Gene Force
- Born: June 15, 1916
- Died: August 21, 1983 (aged 67)

Formula One World Championship career
- Nationality: American
- Active years: 1951–1952, 1957, 1959–1960
- Teams: Kurtis Kraft, Schroeder, Watts, Kuzma, Watson
- Entries: 5 (2 starts)
- Championships: 0
- Wins: 0
- Podiums: 0
- Career points: 0
- Pole positions: 0
- Fastest laps: 0
- First entry: 1951 Indianapolis 500
- Last entry: 1960 Indianapolis 500

= Gene Force =

American racing driver

Eugene Robert Force (June 15, 1916 – August 21, 1983) was an American racecar driver.

Born in New Madison, Ohio, Force died in Brooklyn, Michigan as a result a heart attack at Michigan International Speedway.
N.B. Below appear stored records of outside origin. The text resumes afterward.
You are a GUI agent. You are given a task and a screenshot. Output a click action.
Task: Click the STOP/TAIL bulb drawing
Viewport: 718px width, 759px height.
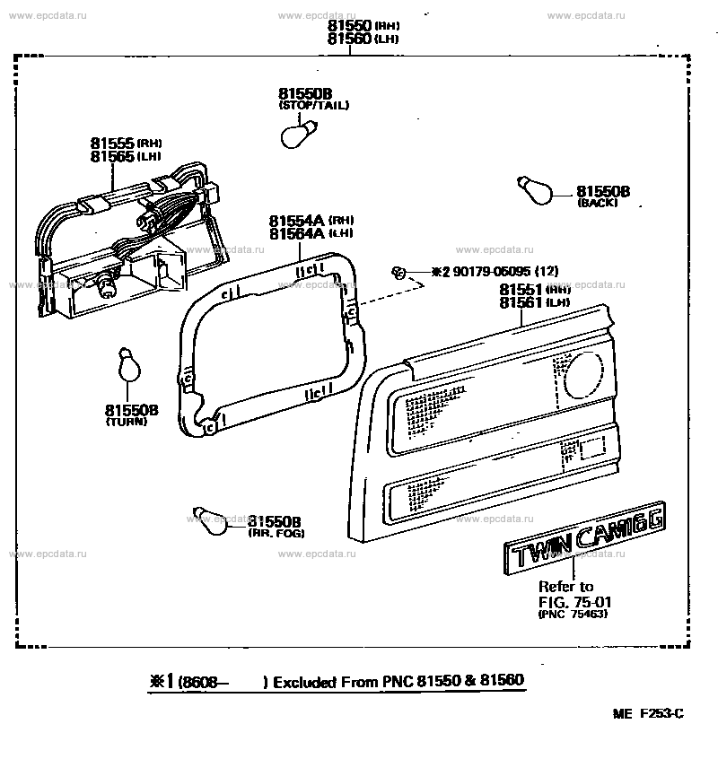(296, 135)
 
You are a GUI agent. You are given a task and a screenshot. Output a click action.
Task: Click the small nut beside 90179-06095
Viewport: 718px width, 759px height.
(398, 271)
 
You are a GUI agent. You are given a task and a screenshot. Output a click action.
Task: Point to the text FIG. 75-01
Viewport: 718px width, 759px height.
(565, 601)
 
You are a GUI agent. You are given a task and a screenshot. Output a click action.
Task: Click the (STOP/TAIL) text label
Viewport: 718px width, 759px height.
(313, 105)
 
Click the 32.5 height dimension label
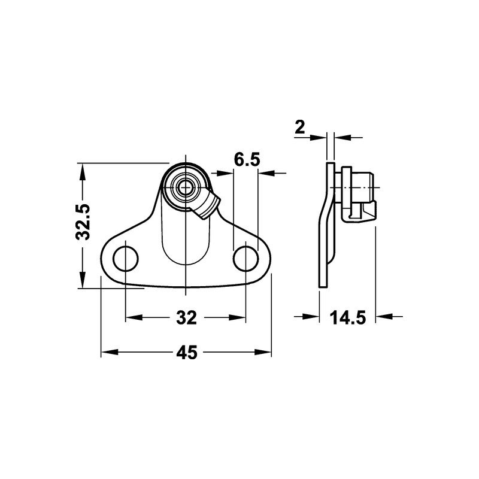coord(83,222)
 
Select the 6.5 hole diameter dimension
coord(247,160)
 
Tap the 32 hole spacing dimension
coord(186,318)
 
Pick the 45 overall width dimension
coord(186,353)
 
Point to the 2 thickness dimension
coord(301,126)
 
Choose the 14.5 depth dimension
coord(347,318)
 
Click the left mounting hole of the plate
coord(126,258)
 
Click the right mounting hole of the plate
coord(246,259)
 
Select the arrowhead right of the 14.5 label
coord(383,317)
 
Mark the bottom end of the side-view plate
coord(323,284)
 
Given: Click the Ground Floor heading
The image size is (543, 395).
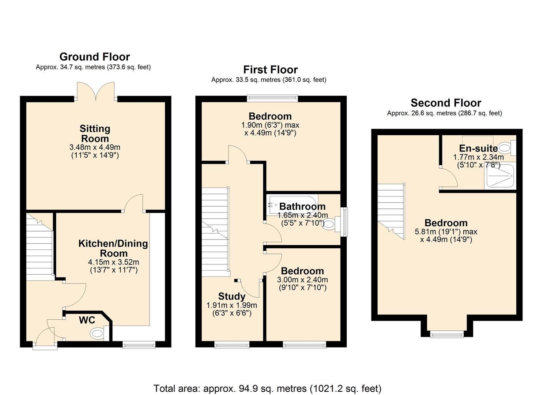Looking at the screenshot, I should tap(94, 57).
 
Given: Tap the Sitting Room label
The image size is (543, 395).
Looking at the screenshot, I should tap(95, 133).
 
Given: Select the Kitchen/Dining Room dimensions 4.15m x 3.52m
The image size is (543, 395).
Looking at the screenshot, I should tap(113, 262).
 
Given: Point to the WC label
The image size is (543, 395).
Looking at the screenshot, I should tap(87, 320).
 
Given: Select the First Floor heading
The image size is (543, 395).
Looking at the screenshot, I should tap(271, 69).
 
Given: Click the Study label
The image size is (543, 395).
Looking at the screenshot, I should tap(231, 296).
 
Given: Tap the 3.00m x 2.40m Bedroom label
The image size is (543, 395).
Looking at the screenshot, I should tap(302, 271).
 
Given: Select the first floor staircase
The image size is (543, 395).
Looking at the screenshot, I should tap(215, 232).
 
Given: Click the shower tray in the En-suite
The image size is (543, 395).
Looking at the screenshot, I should tap(500, 177).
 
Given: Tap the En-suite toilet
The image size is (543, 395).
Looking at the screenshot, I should tap(506, 148).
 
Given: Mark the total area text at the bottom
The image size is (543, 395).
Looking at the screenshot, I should tap(267, 388).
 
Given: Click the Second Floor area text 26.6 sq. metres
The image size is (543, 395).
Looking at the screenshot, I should tap(444, 113).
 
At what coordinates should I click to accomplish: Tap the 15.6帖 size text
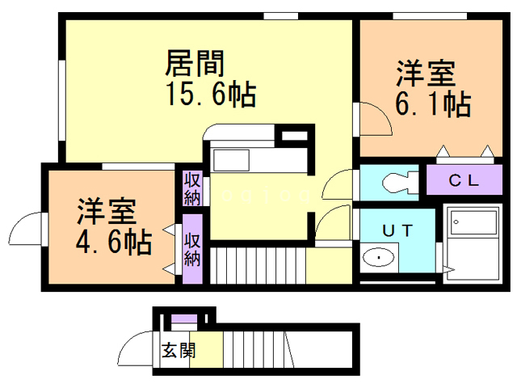pyautogui.click(x=211, y=95)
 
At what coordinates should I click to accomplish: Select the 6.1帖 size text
pyautogui.click(x=432, y=104)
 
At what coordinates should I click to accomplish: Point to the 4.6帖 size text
pyautogui.click(x=114, y=241)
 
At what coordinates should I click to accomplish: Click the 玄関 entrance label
pyautogui.click(x=177, y=351)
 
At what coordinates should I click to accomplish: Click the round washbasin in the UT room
pyautogui.click(x=376, y=259)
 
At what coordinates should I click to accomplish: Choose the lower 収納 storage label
pyautogui.click(x=192, y=249)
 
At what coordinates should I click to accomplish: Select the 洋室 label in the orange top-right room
pyautogui.click(x=424, y=74)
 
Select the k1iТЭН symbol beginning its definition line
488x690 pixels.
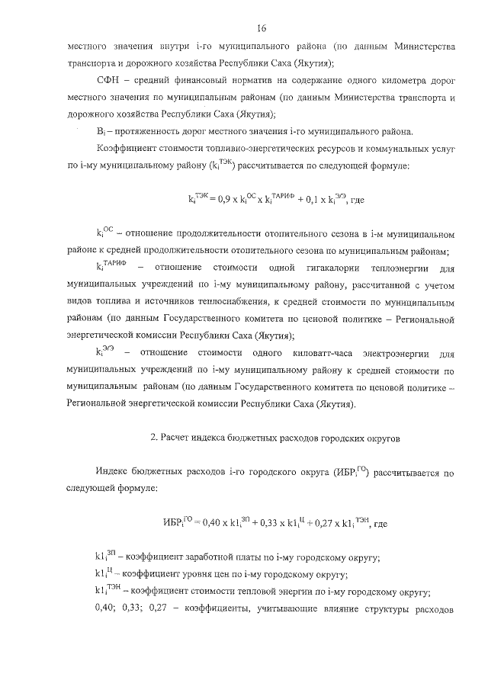(108, 592)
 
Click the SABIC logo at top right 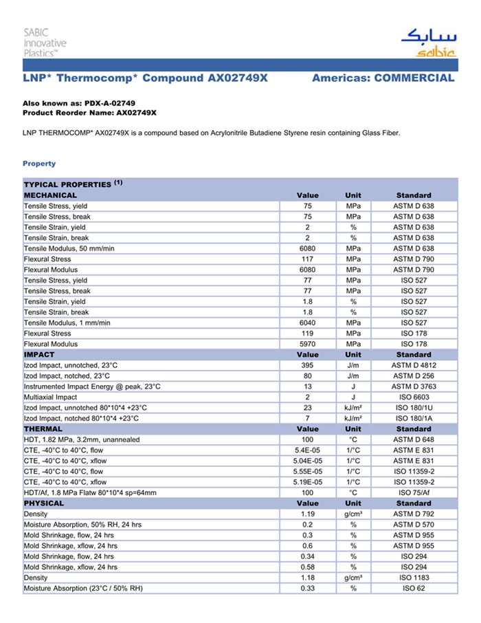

He drove in the AAA and USAC Championship Car series, racing in the 1951–1952, 1954, 1956, and 1958-1960 seasons with 33 starts, including the 1951 and 1960 Indianapolis 500 races. He finished in the top ten 16 times, with his best career finish in 3rd place occurring on 3 occasions.

The "McKay Special" #37 car that Force drove in the 1960 Indianapolis 500 was a 1959 Kurtis Kraft 500J, owned and entered by Roy McKay of Dayton, Ohio. Charlie Altfater was the mechanic. The car has survived in largely original condition and is now restored to appear as it did in the 1960 race, and can occasionally be seen participating in vintage races, as it did at the 2008 Monterey historics.

==Indianapolis 500 results==

| Year | Car | Start | Qual | Rank | Finish | Laps | Led | Retired |
|---|---|---|---|---|---|---|---|---|
| 1951 | 69 | 22 | 133.102 | 20 | 11 | 142 | 0 | Oil pressure |
| 1960 | 37 | 20 | 143.472 | 21 | 28 | 74 | 0 | Brakes |
| Totals |  |  |  |  |  | 216 | 0 |  |

| Starts | 2 |
| Poles | 0 |
| Front Row | 0 |
| Wins | 0 |
| Top 5 | 0 |
| Top 10 | 0 |
| Retired | 2 |

==World Championship career summary==
The Indianapolis 500 was part of the FIA World Championship from 1950 through 1960. Drivers competing at Indy during those years were credited with World Championship points and participation. Force participated in two World Championship races. He started on the pole 0 times, won 0 races, set 0 fastest laps, and finished on the podium 0 times. He accumulated a total of 0 championship points.